▸ **Task details**
Transcribe word for word the stretch from "This got me" through "fancy analytical terminology." in the passage below on data science, machine learning, and artificial intelligence.

>> Start Document passage

The resulting confusion I experience firsthand in my work. In my workshops, people would ask questions like “How can I use data mining to make our dashboards to morepredictive?” or“How can I build neural networks to understand our customer needs?”. Similarly, I’ve heard managers ask for more “cognitive solutions” or “one of those fancy neural networks“. However, things can get pretty ugly, pretty soon, once unnecessary complexity is introduced without good reasons (e.g., superior performance, processing speed), appropriate foundations (e.g., accurate, valid, and sufficient data), or good research designs (e.g., control conditions, random assignment, out-of-sample validation).
It is high time to demystify the data domain. If people outside the direct domain know what’s what, they will better understand what can and can’t be done with data. Moreover, they will not be as easily fooled by the cognitive AI mumbojumbo of consultants. A recent blog made me very happy. David Robinson — data scientist at StackOverflow — proposes very simple definitions of three interrelated domains (data science, machine learning, and artificial intelligence) and highlights their differences. If you haven’t yet, do read it, but to summarize David’s take:
Data science produces insights
Machine learning produces predictions
Artificial intelligence produces actions
These definitions are overly simplistic, David acknowledges, and not without their flaws: “A fortune teller makes predictions, but we’d never say that they’re doing machine learning!”. However, I feel its a great first attempt at demystification. Particularly, the applied example with which David continues make matters more clear:
Suppose we were building a self-driving car, and were working on the specific problem of stopping at stop signs. We would need skills drawn from all three of these fields.
Machine learning: The car has to recognize a stop sign using its cameras. We construct a dataset of millions of photos of streetside objects, and train an algorithm to predict which have stop signs in them.
Artificial intelligence: Once our car can recognize stop signs, it needs to decide when to take the action of applying the brakes. It’s dangerous to apply them too early or too late, and we need it to handle varying road conditions (for example, to recognize on a slippery road that it’s not slowing down quickly enough), which is a problem of control theory.
Data science: In street tests, we find that the car’s performance isn’t good enough, with some false negatives in which it drives right by a stop sign. After analyzing the street test data, we gain the insight that the rate of false negatives depends on the time of day: it’s more likely to miss a stop sign before sunrise or after sunset. We realize that most of our training data included only objects in full daylight, so we construct a better dataset including nighttime images and go back to the machine learning step.
This got me thinking about how I would explain the field to a layman. In Human Resource Management (my PhD domain), there is enormous confusion around what’s what. When HR professionals speak of analytics they can mean about anything from a group average or a bar chart up to a deep neural network. I hoped that a simple diagram could help solve some of the confusion in terminology. Here’s my attempt:
A process diagram in order to demystify the fancy analytical terminology.

>> End Document passage
>> Start Information supplied

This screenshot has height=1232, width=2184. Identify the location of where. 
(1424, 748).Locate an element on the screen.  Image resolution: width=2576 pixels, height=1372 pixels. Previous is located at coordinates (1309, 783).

>> End Information supplied

▸ **Full solution**
This got me thinking about how I would explain the field to a layman. In Human Resource Management (my PhD domain), there is enormous confusion around what’s what. When HR professionals speak of analytics they can mean about anything from a group average or a bar chart up to a deep neural network. I hoped that a simple diagram could help solve some of the confusion in terminology. Here’s my attempt:
A process diagram in order to demystify the fancy analytical terminology.